**PROBLEM REQUIREMENTS**
Nothing but the records, repeated word for word and free of pictures, belongs in the answer.

[[ RECORDED INFORMATION, beginning ]]

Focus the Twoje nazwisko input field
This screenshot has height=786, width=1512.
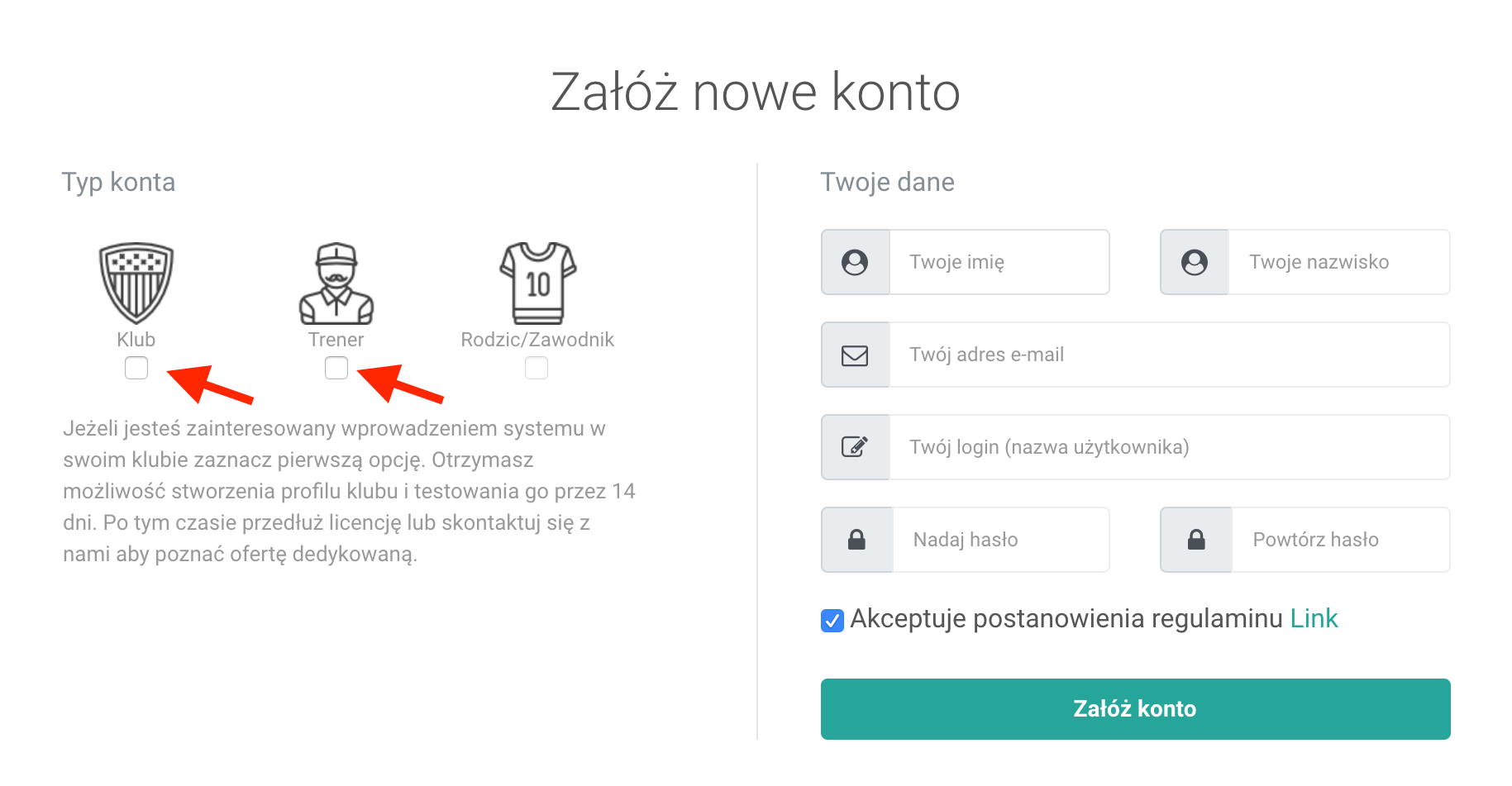1338,262
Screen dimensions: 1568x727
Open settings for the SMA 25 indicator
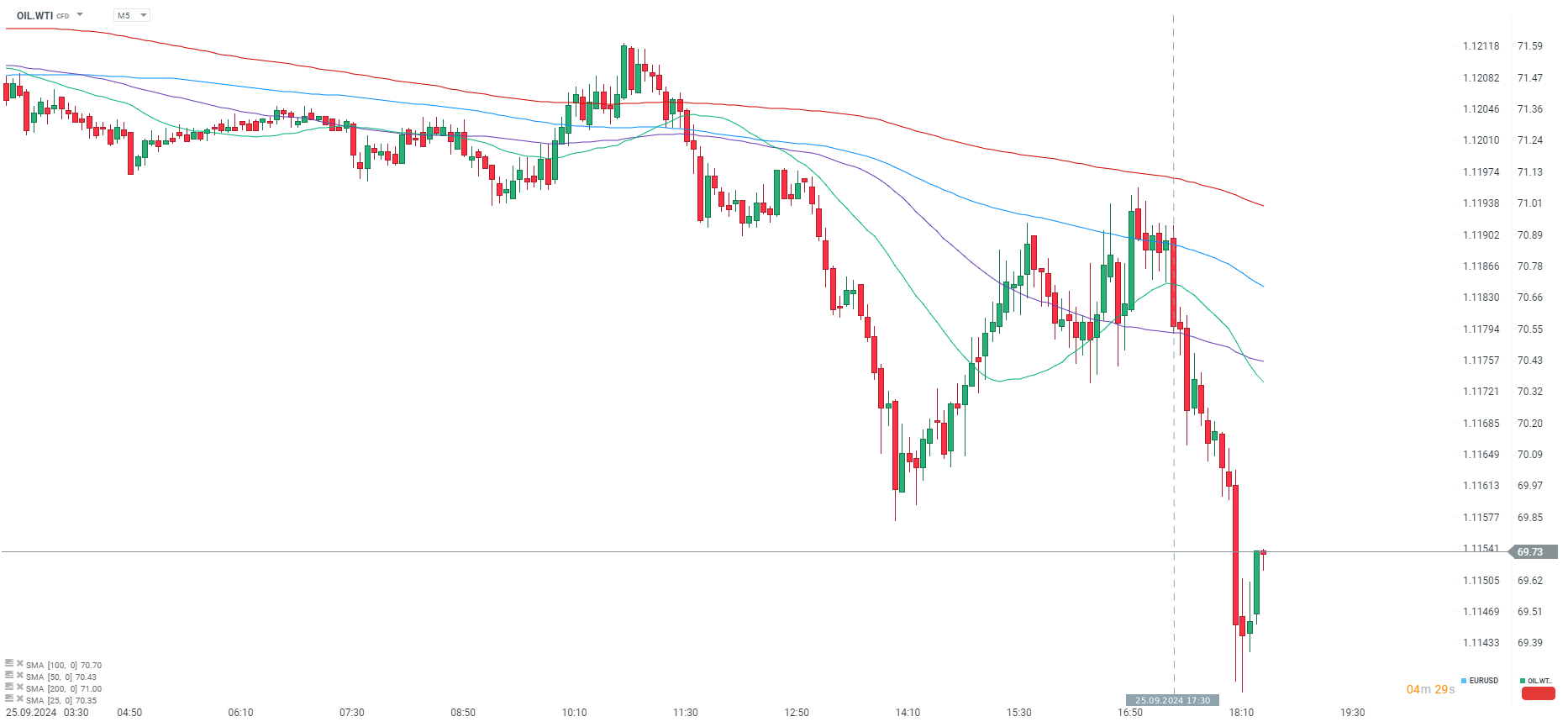(9, 699)
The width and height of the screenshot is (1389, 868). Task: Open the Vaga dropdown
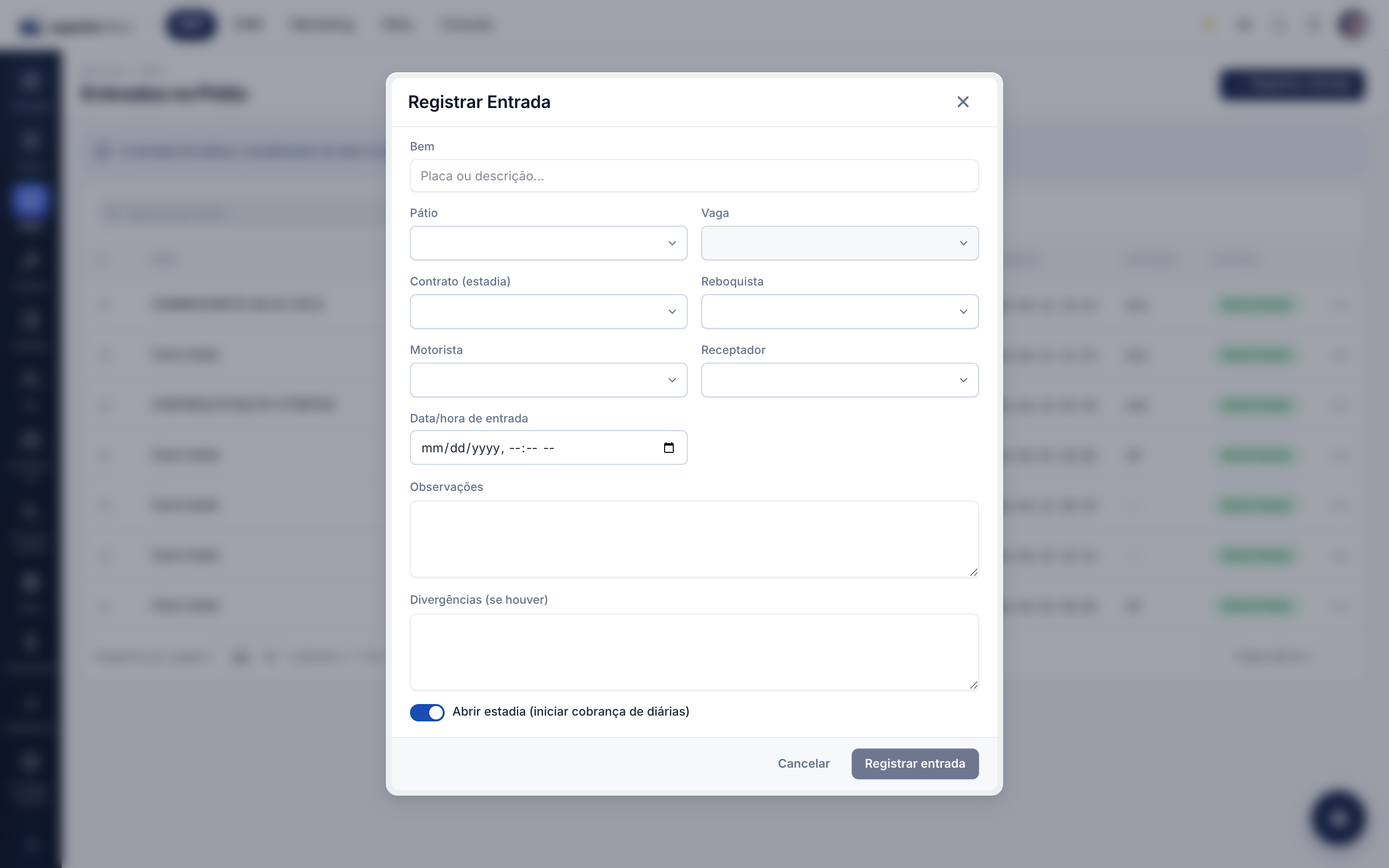coord(840,243)
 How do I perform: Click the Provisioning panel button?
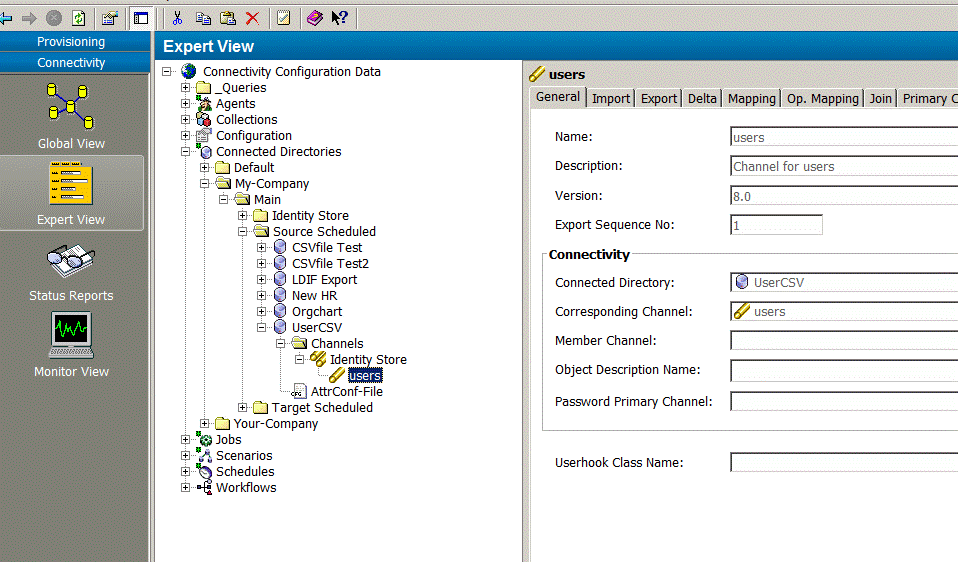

[[ RECORDED INFORMATION, end ]]

**WRITTEN RESPONSE**
Focus the Twoje nazwisko input field
This screenshot has height=786, width=1512.
1338,262
Screen dimensions: 1568x727
Open settings for the SMA 25 indicator
(9, 699)
The width and height of the screenshot is (1389, 868). Task: Open the Vaga dropdown
coord(840,243)
 How do I perform: Click the Provisioning panel button?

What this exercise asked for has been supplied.